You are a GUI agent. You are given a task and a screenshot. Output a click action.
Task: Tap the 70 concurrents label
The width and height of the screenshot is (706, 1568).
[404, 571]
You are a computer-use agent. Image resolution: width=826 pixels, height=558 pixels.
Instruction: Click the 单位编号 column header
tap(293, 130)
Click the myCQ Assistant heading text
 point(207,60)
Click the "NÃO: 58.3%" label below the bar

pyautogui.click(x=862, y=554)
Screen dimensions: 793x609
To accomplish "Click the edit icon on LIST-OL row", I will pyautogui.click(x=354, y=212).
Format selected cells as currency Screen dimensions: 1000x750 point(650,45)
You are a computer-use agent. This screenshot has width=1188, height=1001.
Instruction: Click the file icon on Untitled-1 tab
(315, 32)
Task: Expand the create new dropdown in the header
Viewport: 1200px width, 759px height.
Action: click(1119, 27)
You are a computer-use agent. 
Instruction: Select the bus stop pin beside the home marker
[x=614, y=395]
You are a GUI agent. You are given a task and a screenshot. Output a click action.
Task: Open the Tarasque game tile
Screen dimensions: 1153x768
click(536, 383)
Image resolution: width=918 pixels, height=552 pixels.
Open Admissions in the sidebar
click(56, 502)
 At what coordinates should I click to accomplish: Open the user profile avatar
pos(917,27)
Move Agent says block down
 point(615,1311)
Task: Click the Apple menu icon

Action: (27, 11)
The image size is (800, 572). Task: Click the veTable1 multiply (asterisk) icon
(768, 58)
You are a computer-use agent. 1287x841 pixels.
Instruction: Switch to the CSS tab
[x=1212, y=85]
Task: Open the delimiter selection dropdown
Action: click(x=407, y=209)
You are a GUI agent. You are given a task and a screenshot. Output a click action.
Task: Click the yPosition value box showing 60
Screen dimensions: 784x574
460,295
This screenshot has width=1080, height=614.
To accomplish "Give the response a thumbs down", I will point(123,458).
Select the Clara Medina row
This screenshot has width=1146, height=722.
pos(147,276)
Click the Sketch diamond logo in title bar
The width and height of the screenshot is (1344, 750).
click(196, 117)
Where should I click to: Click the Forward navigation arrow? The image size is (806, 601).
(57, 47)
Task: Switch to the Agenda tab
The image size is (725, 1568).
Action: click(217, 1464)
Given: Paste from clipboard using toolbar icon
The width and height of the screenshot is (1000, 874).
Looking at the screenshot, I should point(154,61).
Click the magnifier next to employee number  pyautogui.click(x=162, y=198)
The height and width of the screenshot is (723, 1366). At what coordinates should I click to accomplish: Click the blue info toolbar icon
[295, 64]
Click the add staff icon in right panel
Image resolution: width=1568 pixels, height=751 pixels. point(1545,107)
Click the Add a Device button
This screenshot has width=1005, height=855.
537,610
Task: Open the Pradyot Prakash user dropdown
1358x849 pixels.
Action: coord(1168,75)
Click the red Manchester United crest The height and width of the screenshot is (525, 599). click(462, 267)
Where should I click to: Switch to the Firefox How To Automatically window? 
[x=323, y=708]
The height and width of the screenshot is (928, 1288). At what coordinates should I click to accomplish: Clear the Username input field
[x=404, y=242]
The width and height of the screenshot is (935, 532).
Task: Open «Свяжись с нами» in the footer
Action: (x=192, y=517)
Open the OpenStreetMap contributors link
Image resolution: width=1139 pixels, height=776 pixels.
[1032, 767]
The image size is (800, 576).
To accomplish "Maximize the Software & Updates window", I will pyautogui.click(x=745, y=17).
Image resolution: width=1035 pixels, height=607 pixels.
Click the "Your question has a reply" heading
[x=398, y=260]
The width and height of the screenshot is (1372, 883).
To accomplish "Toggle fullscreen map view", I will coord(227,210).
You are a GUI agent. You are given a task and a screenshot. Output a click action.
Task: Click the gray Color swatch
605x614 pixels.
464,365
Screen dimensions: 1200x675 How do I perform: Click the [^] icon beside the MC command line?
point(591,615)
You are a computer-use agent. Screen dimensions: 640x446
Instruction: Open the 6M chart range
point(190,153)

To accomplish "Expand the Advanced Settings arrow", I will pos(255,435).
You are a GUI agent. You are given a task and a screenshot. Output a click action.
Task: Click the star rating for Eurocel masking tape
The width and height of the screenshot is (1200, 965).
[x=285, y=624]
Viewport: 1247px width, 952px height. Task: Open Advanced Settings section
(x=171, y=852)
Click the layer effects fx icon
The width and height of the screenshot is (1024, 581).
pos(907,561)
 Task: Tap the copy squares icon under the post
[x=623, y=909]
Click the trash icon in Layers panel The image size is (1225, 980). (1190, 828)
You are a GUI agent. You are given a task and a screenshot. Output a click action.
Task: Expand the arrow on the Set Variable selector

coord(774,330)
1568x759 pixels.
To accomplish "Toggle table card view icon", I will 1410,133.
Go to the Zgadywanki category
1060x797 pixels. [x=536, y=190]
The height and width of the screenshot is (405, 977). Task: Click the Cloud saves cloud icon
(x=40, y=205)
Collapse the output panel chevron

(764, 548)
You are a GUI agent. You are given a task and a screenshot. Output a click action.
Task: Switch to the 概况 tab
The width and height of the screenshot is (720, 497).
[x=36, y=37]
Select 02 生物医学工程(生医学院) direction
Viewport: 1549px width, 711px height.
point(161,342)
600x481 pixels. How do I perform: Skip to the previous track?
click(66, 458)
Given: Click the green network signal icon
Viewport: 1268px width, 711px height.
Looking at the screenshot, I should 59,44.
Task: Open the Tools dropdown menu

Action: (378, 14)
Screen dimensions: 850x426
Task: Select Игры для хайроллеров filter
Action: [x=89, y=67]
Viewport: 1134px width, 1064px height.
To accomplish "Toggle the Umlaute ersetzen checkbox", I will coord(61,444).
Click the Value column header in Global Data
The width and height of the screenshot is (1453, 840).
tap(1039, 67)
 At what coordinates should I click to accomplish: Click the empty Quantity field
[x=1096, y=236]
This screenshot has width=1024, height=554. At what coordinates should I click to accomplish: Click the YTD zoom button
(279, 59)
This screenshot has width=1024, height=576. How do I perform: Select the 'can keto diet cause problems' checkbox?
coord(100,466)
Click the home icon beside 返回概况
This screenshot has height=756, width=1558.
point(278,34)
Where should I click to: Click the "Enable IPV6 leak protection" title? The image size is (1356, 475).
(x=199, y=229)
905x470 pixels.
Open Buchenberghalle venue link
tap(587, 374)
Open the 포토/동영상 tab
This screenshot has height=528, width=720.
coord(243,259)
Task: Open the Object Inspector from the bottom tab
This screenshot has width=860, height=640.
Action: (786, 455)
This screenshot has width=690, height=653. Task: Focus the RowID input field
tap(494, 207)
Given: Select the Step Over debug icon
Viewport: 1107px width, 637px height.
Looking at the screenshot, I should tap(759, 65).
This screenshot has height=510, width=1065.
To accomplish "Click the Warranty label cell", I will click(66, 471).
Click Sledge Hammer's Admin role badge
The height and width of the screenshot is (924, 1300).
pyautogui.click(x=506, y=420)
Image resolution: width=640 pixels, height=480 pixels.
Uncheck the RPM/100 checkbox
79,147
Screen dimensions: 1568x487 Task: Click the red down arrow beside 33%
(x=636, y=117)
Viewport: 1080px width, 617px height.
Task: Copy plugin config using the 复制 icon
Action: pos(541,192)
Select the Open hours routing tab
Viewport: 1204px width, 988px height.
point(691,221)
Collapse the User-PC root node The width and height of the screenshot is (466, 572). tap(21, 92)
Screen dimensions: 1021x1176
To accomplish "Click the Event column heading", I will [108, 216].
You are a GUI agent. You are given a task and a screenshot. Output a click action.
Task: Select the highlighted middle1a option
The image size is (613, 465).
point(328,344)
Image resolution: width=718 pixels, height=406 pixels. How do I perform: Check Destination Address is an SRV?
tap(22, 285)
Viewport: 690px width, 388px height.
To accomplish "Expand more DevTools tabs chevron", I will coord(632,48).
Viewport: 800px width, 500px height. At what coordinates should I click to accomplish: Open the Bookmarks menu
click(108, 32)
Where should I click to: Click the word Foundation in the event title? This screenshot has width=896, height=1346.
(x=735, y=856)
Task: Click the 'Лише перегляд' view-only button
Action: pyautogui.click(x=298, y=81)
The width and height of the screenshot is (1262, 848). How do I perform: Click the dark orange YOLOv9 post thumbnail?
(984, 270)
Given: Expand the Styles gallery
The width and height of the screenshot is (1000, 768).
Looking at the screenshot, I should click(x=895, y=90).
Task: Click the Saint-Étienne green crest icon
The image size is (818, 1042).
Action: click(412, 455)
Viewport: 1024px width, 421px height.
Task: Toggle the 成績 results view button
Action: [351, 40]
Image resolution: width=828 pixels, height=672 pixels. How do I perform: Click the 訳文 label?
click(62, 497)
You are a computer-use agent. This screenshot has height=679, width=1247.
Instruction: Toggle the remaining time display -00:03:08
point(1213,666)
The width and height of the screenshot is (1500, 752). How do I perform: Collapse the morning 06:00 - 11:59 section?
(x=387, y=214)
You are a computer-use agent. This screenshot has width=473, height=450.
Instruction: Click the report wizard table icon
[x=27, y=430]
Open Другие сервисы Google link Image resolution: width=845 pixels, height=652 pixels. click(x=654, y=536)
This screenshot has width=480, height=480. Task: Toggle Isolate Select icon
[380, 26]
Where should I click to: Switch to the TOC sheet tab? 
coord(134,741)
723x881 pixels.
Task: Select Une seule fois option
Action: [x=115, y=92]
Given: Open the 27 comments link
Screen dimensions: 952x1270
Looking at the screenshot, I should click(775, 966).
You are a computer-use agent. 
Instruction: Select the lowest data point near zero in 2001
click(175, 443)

========

→ **Description of the task**
Which lines above hold the string "green"? Copy each of them.

→ **Expected answer**
Given: Click the green network signal icon
Task: Click the Saint-Étienne green crest icon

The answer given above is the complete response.